- **Selected extract**
◇ ◇ ◇ ◇ ◇

Foxy Knoxy’s lover speaks
Interview ... Raffaele Sollecito in Manhattan
DAN CALLISTER
SITTING in a Manhattan restaurant, Raffaele Sollecito barely merits a glance from diners as he washes down pizza with a Coke.
Yet the smartly-dressed man is a suspect in one of the world’s most intriguing murder cases.
In 2009 Sollecito and girlfriend Amanda Knox, dubbed “Foxy Knoxy”, were found guilty of the murder of 21-year-old Brit Meredith Kercher who was studying with them in Perugia, Italy.
He was jailed for 25 years and Knox 26 but two years later they were freed on appeal. Yet last week Italy’s Supreme Court ruled they must face trial AGAIN.
Speaking exclusively to The Sun, Italian Sollecito, now 29, told of his dismay with the decision, his fling with Knox and his sorrow for Meredith’s family.
Asked if he loved Knox who he met just five days before Meredith’s death, Sollecito admits: “Meeting Amanda was like being hit by a thunderbolt. Our relationship got very intense, very quickly.
“I didn’t have much experience of sex. She had a bit more than me. We were sleeping together and our sex life wasn’t boring.
“We talked about fantasies and asked each other what we liked and so on but it was totally normal.” The pair remain close and met in New York days ago. He added: “We have been through such a huge thing together that it is natural we would remain friends and support each other.”
Meredith was murdered in the flat she shared with Knox in November 2007.
Sollecito, who no longer wears the owlish glasses he was seen in shortly after Meredith’s death, cannot understand why his trial has been reopened.
He said: “It feels like I am in a horror movie where they keep making sequels.
“The prosecution has a theory without real evidence or facts. It is extremely painful. It seems so personal, like they are determined to draw me back into this nightmare.
“I survived the flames of hell once and now they are pulling me back into them. It feels like a war. I was 23 and had just met a great girl.
“Why would I suddenly violently murder someone I hardly knew with someone I had only met five days earlier? It makes no sense.”
The Kercher family feel Meredith’s memory is in danger of being lost among the circus surrounding the court cases.
In a separate trial drifter Rudy Guede was jailed for 30 years for the murder. His sentence was later cut to 16 years.
Sollecito said quietly: “I will never forget Meredith. It was terrible what happened. But I am not responsible for her death. It makes me sad when her family say they still believe other people were involved. Rudy Guede is in prison for her murder and his DNA was all over the scene.”
And Sollecito said, despite only meeting Meredith a few times, he would one day like to visit her grave in Mitcham, Surrey.
Speaking of his relationship with Knox who he met at a classical music concert, he added: “She was great. I was really, really happy.

◇ ◇ ◇ ◇ ◇

- **Assignment**
Print the Sollecito interview from "Yet the smartly-dressed" up to and including "in Perugia, Italy.", with every word unchanged.

◇ ◇ ◇ ◇ ◇

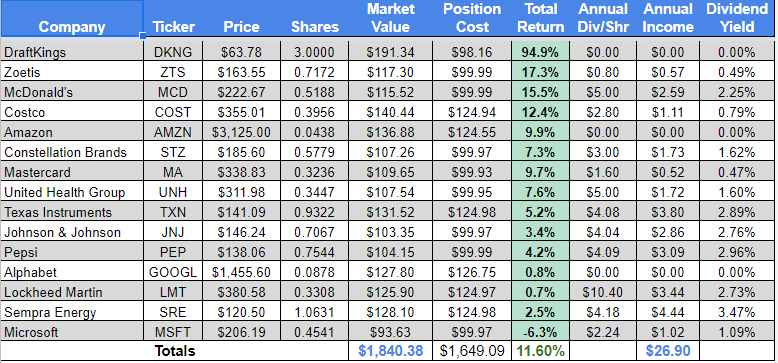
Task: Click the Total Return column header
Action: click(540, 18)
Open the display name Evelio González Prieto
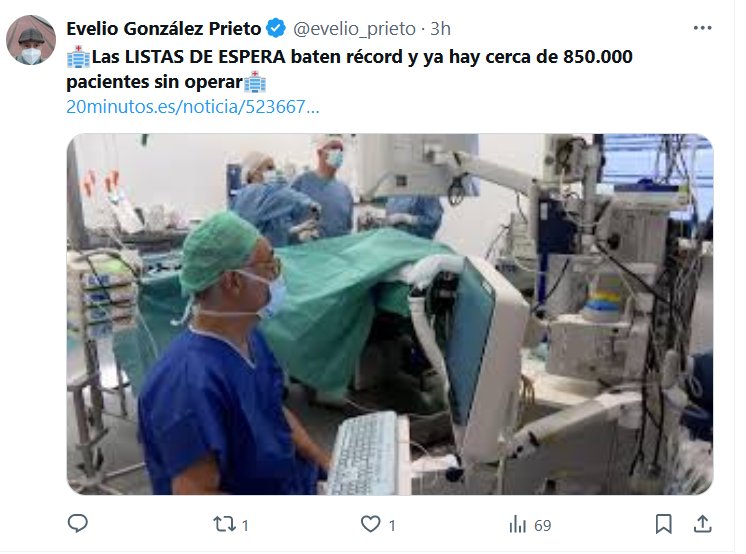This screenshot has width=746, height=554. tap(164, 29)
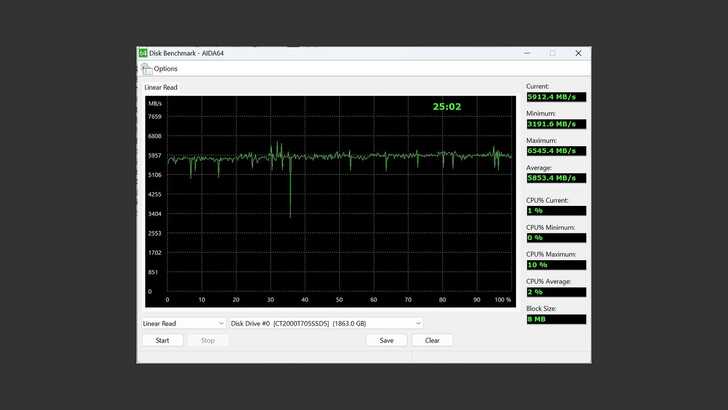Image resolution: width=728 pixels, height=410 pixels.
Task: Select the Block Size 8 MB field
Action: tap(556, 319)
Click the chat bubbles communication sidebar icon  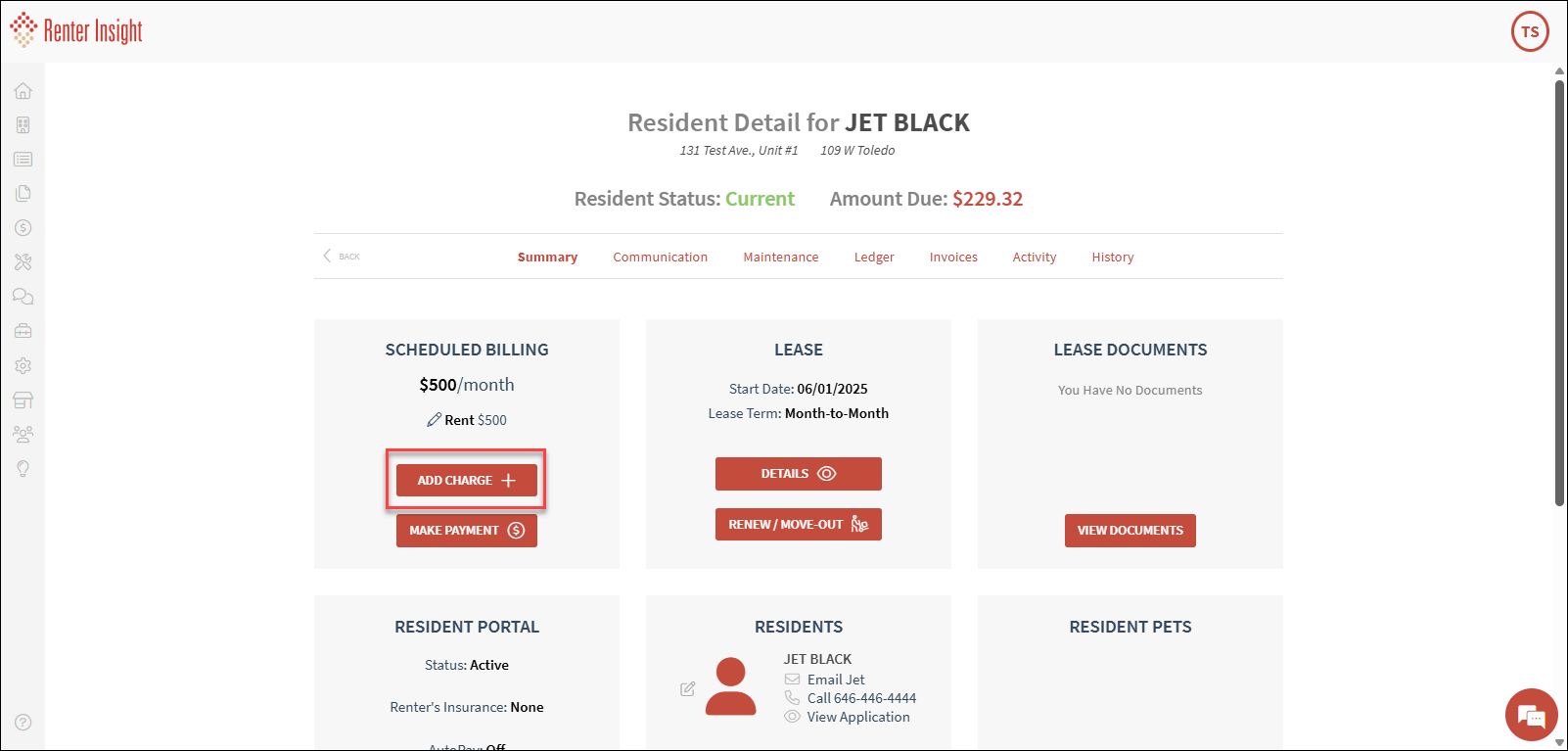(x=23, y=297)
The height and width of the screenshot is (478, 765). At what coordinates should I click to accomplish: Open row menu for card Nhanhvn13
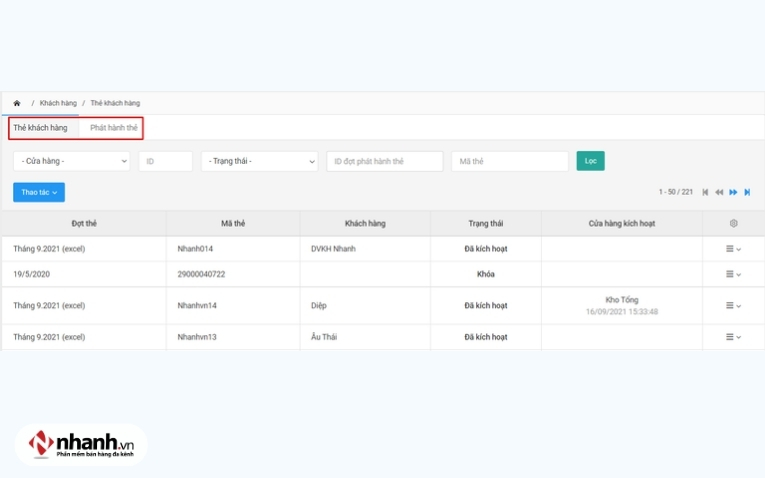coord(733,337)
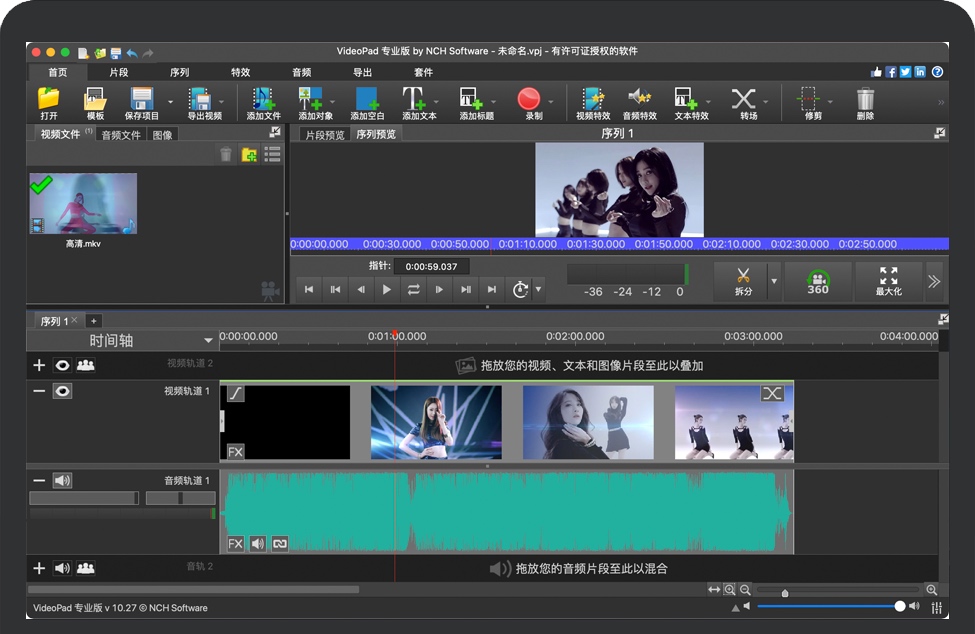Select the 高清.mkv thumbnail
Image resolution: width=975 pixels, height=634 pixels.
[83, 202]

◇ ◇ ◇ ◇ ◇

- **Exercise output**
Yet the smartly-dressed man is a suspect in one of the world’s most intriguing murder cases.
In 2009 Sollecito and girlfriend Amanda Knox, dubbed “Foxy Knoxy”, were found guilty of the murder of 21-year-old Brit Meredith Kercher who was studying with them in Perugia, Italy.